O jornal desta quarta revelou uma suposta manobra utilizada por Cunha e aliados para tentar preservar seu mandato que envolveu inclusive a falsificação da Gurgel. O próprio Gurgel compareceu à reunião e rafirmou a versão dada à Folha de que tinha feito a rubrica sob efeito de álcool que teria ingerido no dia anterior.

“Naquele dia, eu liguei para a liderança do meu partido e pedi para apresentarem uma carta de renúncia que eu já havia feito há algum tempo”, explicou Gurgel. 

“Bebi um pouco. Estava sob efeito de álcool com remédio controlado. Se alguém quiser duvidar, as instituições estão aí para isso. A assinatura é minha.
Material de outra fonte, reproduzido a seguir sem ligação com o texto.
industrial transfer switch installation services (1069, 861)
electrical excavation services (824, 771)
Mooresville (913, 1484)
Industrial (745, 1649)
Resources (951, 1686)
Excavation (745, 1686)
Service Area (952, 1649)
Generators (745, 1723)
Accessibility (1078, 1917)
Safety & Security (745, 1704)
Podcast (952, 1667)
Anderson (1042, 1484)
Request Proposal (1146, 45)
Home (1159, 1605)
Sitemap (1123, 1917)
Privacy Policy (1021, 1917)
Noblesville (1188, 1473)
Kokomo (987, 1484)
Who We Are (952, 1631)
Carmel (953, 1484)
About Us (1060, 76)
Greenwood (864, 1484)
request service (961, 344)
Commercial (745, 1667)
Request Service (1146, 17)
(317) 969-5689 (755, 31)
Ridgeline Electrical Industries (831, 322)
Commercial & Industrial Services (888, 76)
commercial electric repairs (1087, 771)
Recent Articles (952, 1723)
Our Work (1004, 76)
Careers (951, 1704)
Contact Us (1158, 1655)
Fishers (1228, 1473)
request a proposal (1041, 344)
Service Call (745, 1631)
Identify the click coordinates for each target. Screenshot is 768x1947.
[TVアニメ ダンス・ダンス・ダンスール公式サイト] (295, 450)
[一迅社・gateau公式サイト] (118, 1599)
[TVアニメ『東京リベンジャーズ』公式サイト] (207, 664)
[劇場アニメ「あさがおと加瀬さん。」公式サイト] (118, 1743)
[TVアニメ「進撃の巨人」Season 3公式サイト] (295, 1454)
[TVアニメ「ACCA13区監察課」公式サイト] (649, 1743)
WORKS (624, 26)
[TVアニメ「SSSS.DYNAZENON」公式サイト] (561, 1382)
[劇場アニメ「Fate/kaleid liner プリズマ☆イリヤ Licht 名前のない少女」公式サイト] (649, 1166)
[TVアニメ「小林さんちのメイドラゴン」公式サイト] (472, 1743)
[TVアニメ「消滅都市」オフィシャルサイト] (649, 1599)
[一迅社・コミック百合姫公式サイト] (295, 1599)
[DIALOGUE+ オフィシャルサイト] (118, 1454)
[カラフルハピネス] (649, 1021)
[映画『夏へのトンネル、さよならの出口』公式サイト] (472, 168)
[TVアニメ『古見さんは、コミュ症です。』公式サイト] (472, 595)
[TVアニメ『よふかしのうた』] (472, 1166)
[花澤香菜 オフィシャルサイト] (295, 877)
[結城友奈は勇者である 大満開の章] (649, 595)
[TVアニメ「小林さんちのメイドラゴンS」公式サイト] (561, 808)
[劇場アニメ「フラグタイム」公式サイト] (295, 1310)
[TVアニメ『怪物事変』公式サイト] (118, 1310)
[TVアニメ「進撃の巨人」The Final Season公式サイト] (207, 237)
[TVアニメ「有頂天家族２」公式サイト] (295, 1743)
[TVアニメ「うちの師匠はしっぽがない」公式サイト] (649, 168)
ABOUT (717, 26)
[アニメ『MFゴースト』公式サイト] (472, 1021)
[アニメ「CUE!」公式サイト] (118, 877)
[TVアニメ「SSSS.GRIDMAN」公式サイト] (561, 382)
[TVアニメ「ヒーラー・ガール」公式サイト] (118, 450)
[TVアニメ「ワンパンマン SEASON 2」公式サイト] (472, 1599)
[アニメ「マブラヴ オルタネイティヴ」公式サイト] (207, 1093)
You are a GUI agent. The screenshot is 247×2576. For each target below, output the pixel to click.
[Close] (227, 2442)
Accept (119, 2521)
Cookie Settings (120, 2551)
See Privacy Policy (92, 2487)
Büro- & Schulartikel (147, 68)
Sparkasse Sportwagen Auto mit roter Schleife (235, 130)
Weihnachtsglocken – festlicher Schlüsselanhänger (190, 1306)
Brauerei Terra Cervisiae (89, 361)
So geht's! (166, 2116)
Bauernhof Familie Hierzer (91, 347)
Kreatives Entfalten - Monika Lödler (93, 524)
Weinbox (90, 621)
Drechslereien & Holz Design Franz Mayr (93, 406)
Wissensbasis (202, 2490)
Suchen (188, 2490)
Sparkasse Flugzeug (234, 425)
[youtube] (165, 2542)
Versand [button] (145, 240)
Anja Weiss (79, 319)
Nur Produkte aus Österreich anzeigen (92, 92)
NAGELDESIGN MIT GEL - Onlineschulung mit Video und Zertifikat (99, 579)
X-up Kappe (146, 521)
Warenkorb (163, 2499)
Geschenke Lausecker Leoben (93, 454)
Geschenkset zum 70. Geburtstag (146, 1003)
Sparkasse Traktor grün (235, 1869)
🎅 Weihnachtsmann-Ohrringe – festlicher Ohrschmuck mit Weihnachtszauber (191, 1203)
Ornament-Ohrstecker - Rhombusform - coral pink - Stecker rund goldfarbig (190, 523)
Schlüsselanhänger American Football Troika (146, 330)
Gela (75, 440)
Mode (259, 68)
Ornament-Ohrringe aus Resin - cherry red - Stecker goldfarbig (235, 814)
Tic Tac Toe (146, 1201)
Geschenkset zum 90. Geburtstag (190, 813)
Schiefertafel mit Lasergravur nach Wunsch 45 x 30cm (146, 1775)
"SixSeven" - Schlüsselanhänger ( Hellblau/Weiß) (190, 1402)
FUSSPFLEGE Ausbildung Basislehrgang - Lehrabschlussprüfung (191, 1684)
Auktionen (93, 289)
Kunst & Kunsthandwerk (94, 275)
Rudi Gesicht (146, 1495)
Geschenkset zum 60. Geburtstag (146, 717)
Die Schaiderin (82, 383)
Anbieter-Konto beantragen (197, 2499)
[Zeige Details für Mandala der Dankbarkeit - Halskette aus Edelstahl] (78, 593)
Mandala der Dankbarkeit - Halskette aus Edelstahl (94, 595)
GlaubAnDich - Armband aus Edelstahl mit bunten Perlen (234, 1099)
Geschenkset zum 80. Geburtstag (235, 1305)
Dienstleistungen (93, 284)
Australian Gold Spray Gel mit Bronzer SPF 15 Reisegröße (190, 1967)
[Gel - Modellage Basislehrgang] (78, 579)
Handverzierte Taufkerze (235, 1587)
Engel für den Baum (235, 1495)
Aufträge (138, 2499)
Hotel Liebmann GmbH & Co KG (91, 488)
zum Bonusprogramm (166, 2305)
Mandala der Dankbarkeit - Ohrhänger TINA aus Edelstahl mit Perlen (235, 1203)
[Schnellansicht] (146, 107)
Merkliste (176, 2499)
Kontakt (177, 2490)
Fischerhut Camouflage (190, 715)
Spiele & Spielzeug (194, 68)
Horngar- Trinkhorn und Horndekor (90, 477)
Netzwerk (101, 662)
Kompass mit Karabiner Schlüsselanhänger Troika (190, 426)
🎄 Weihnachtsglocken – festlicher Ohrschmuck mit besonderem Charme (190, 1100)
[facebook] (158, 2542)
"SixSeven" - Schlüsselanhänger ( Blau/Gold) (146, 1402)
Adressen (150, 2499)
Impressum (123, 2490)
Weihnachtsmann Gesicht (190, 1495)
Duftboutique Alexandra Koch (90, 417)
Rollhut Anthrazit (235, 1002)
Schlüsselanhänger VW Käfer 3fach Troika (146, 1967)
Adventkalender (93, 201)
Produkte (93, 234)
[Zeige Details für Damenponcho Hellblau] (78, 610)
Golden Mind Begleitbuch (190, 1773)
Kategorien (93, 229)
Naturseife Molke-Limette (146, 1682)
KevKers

Eu queria que pedissem para a Mesa laudos psicológicos e psiquiátricos; por problemas íntimos, tomo remédio de tarja preta”, disse ainda, elegando problemas psiquiátricos.

Críticas

Antes do pronunciamento de Gurgel, deputados como Chico Alencar (Psol-RJ) cobraram explicações do parlamentar. Marcos Rogério (PDT-RO), relator do pedido de abertura da ação contra Cunha, disse que esse é um caso para a polícia investigar

O deputado Sandro Alex (PPS-PR) sugeriu que o caso seja levado à Procuradoria-Geral da República. Ele pediu ainda que a perícia contratada pelo jornal que comprovou a falsidade da assinatura seja chamada a depor e que a própria Câmara contrate outros especialistas. Ivan Valente (Psol-SP) também defendeu representação no Ministério Público. Júlio Delgado (PSB-MG) classificou a ação de Gurgel como um “delito criminal tipificado no Código Penal”.

Ao fim, outro parlamentar atentou para que aliados de Cunha não usem o fato para tentar cancelar a votação, que deu continuidade ao processo contra o presidente da Câmara.

A manobra e a bebida

O deputado não estaria presente em votação sobre a continuidade ou não da ação contra Cunha, que acabou terminando apertada no placar em 1º de março.

O suplente imediato de Gurgel era um deputado do PT que é contra Cunha. Para evitar um voto a menos, Gurgel apresentou sua renúncia ao Conselho de Ética para que o Partido da República (PR) nomeasse outro parlamentar a favor do peemedebista. A assinatura no documento de renúncia, entretanto, é falsa, conforme apontaram dois laudos grafotécnicos chamados pelo jornal. A falsificação seria “grosseira” e “primária”, de acordo com a publicação.

O deputado alegou que estava de ressaca, por isso tremia quando assinou o documento oficial. Apesar do movimento, o Conselho aprovou por 11 a 10 o prosseguimento da ação contra Cunha.

Denúncias contra Cunha

Eduardo Cunha réu no Supremo Tribunal Federal por suspeitas de receber milhões em propinas de esquemas na Petrobras, em contas no exterior.

O presidente da Câmara é acusado no Conselho, no entanto, por quebra de decoro ao ter mentido à CPI da Petrobras em 2015 a respeito da existência de contas em seu nome no exterior, como foram encontradas na Suíça ao longo do ano passado pelos investigadores da Lava Jato.

Cunha e seus aliados no Conselho de Ética têm conseguido desde o ano passado postergar a votação da ação contra ele.